Karim Ressouni-Demigneux

Ainsi, partant de l'ouvrage Je suis un gros menteur, histoire d'un petit arabe qui se fait passer pour un juif, il peut élargir le propos, expliquant qu'il pu faire ce mensonge à une période de sa vie mais que selon l'époque, cet acte n'a pas la même conséquence…

Ce livre, l'auteur l'a écrit pendant le conflit israëlo-palestinien. L'ogre, un album illustré au texte court, plus sombre, parle de tolérance et de différence dans la vie des cités. Son petit roman Je ne pense qu'à ça! est une réflexion subtile autour des premiers questionnements d'ado sur la sexualité… Karim Ressouni-Demigneux construit depuis douze ans ses «petits» romans à l'écriture légère et aux sujets graves: identité, racisme, différence, homosexualité… jusqu'au dernier, La cité, série labyrinthique et haletante sur les enjeux de la réalité virtuelle.

Des débats passionnants pour aborder avec les enfants, d'une autre manière, via la fiction, des problèmes d'actualité.

### EXTRAIT SOURCE
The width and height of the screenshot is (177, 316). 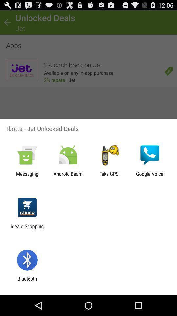 What do you see at coordinates (150, 176) in the screenshot?
I see `the app to the right of the fake gps icon` at bounding box center [150, 176].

### CONSIGNE
Poursuivez le texte sur les romans de Karim Ressouni-Demigneux à la suite de sa dernière phrase.

### RÉPONSE RÉDIGÉE
«Chaque fois, j'essaie de ramener à la littérature, de donner un point de vue. On peut aborder tous les sujets avec eux, même les plus complexes. Les enfants ont plus d'un neurone!» Echange direct, sans fard, propre à rappeler aux enfants qu'un auteur, c'est quelqu''un de vivant avec lequel ils peuvent discuter et échanger.

D'autres romanciers profitent de la même opportunité pour aller vers leurs lecteurs en herbe. «J'adore participer à ces rencontres, c'est énergisant, avoue Olivier de Solminihac (C'est quoi, mort?, Le dragon dans les dunes). «On est confrontés à la réalité des enfants, on peut les observer, partager avec eux. Ca nous permet d'avoir un retour direct sur les textes et c' est toujours un moment privilégié».

Ce jeune romancier, qui écrit aussi bien pour la jeunesse que pour les adultes, vit à Dunkerque et intervient donc dans les écoles de sa région et dans différents salons.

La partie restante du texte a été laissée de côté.